## Problem description
Can you rewrite the data in the stretch from the start of the records through the line that contains "click(130, 141)", swapping "flag" for "emblem" and leaving everything else unchanged, with the pictures omitted?

## Information given
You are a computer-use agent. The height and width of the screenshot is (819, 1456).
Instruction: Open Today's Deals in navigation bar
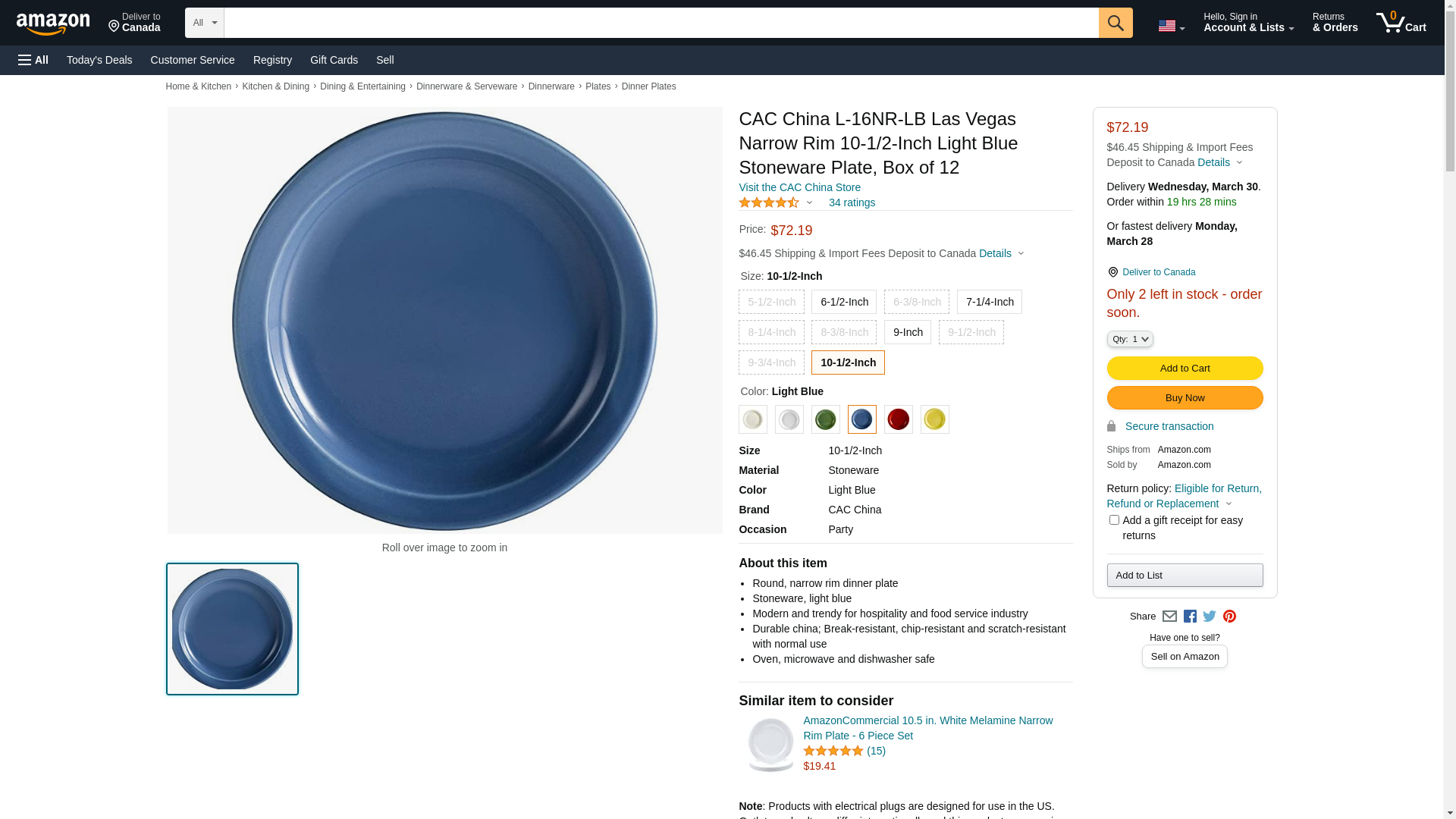pyautogui.click(x=99, y=60)
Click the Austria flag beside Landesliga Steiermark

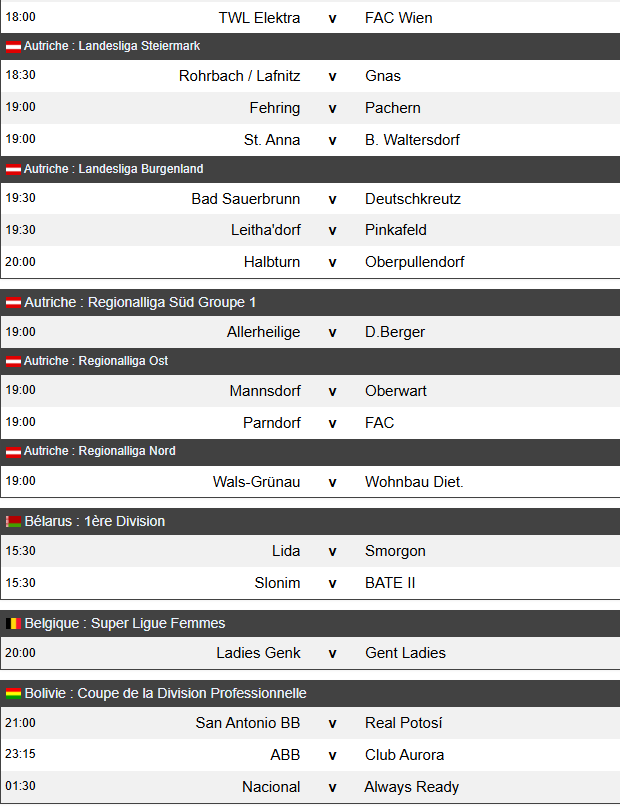[x=13, y=47]
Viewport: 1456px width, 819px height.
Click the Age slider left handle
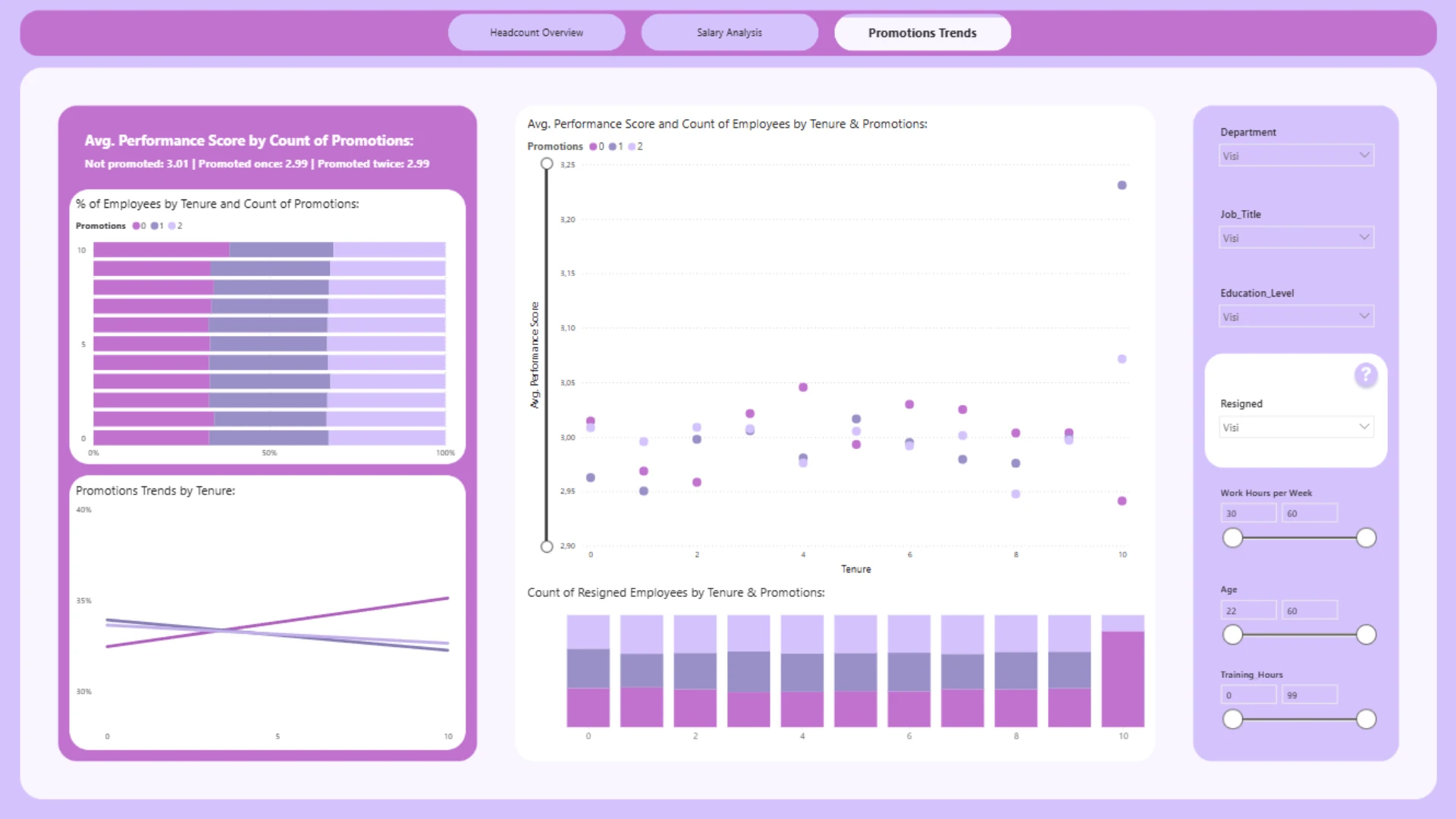click(x=1233, y=635)
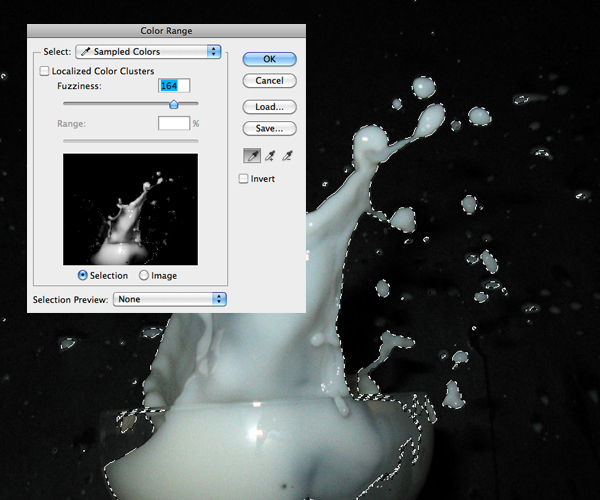Click the disabled Range slider track

click(130, 141)
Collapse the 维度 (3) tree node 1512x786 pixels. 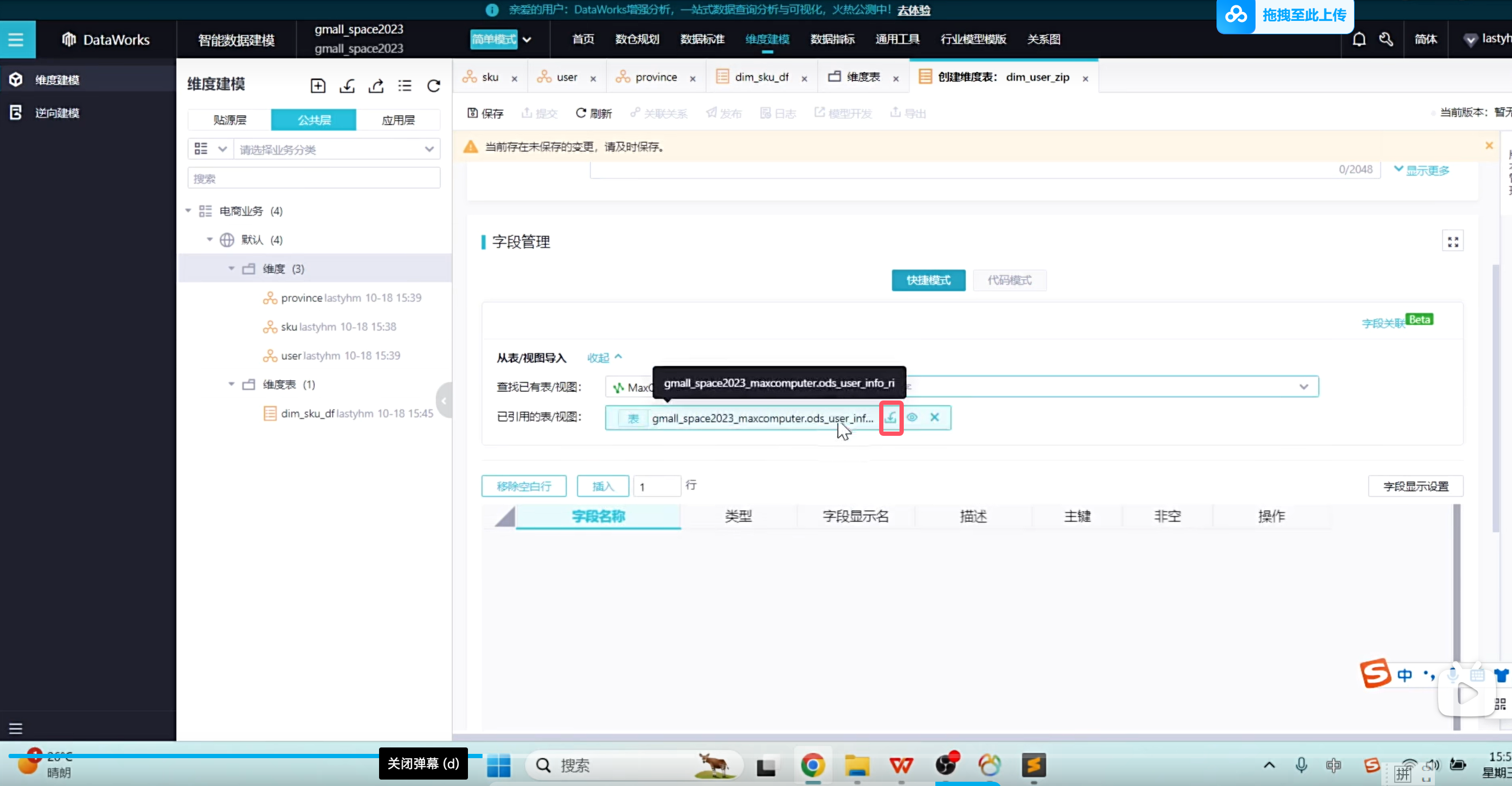coord(231,269)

## Answer in full
You are a computer-use agent. The height and width of the screenshot is (819, 1456).
Instruction: Open Today's Deals in navigation bar
pyautogui.click(x=99, y=60)
Click the Austria emblem beside Landesliga Steiermark

[x=13, y=47]
Viewport: 1456px width, 819px height.
Click the Age slider left handle
click(x=1233, y=635)
Click the disabled Range slider track

click(130, 141)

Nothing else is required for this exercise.